* _Information supplied_:

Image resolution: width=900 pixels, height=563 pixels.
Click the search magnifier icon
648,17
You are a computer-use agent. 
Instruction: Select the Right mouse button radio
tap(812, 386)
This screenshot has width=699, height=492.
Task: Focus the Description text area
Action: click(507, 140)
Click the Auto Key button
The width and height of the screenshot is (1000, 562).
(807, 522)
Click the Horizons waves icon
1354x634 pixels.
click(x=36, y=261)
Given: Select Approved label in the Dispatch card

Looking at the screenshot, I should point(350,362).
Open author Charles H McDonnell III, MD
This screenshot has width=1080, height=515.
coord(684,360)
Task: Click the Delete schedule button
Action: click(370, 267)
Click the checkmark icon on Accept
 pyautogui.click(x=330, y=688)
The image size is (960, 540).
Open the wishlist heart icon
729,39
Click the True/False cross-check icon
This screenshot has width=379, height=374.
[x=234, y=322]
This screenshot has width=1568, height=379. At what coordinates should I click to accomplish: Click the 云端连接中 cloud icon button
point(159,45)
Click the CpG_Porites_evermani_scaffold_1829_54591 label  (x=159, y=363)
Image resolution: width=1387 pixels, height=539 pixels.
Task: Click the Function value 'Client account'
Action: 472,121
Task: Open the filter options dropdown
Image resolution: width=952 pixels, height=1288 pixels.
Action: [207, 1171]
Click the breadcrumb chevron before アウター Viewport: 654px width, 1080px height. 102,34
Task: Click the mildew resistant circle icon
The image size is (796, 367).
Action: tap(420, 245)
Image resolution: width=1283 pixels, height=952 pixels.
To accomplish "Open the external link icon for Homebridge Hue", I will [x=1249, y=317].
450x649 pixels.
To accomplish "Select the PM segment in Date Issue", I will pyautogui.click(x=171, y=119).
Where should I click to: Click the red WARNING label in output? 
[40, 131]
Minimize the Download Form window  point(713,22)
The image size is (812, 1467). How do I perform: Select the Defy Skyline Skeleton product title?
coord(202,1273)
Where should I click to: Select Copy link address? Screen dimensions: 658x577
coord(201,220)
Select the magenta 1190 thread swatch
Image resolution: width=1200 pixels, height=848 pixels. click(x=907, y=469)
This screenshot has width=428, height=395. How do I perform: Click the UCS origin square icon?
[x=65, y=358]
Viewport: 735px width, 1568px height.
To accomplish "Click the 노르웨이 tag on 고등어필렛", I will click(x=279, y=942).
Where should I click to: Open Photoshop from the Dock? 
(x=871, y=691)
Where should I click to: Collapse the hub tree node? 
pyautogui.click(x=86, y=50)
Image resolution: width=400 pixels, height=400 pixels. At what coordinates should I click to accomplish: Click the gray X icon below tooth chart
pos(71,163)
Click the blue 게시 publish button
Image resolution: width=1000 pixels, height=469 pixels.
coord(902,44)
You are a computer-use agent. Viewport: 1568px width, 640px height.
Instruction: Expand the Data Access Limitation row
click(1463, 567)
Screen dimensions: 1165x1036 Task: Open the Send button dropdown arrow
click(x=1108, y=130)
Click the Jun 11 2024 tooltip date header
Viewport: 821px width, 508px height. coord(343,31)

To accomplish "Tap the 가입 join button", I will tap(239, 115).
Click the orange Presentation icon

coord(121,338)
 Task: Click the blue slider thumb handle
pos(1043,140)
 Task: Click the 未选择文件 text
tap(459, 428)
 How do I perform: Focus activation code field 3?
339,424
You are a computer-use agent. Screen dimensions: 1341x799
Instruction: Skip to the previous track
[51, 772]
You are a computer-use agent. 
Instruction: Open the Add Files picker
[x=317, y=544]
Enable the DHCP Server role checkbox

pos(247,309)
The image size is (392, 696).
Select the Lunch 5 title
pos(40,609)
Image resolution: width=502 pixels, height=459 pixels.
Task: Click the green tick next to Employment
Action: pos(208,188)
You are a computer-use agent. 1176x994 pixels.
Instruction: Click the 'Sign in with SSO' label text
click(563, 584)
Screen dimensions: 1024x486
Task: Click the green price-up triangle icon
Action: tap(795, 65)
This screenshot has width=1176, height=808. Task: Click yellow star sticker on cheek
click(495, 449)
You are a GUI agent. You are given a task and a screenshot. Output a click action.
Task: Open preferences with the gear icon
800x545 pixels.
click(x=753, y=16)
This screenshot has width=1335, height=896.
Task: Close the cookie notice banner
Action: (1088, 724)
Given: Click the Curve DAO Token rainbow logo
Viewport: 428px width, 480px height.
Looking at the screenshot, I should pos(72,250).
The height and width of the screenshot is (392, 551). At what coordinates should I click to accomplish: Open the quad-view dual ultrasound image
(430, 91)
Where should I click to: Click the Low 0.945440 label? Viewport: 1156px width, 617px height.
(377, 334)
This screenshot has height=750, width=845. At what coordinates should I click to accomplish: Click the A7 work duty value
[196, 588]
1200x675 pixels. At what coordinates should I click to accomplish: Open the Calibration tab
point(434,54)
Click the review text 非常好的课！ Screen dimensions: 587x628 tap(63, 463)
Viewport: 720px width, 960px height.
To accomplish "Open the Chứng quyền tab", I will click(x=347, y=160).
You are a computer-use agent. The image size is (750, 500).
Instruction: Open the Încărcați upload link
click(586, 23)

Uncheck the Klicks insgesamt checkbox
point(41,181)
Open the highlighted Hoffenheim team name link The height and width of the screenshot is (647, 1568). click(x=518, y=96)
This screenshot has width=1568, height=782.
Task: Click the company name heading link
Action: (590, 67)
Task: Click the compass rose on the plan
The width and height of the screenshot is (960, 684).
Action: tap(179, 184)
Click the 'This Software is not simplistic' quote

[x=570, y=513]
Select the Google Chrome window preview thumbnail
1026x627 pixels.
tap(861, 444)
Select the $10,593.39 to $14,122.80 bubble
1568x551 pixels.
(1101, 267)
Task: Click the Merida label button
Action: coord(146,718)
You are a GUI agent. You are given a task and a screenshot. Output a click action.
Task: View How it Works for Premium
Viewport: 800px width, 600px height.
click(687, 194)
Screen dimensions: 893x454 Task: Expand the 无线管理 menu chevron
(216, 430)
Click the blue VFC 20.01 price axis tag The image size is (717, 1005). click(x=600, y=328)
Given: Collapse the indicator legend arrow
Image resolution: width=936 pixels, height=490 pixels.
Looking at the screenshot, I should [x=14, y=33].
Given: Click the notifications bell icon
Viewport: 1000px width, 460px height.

* _Description of the task_:
Only lines holding the word "computer" are wanted here; copy each from the listing.

* _Solution for this task_:
You are a computer-use agent. 
You are a computer-use agent. Viewport: 1568px width, 640px height.
You are a computer-use agent. Screen dimensions: 1341x799
You are a computer-use agent. 
You are a computer-use agent. 1176x994 pixels.
You are a computer-use agent. The image size is (750, 500).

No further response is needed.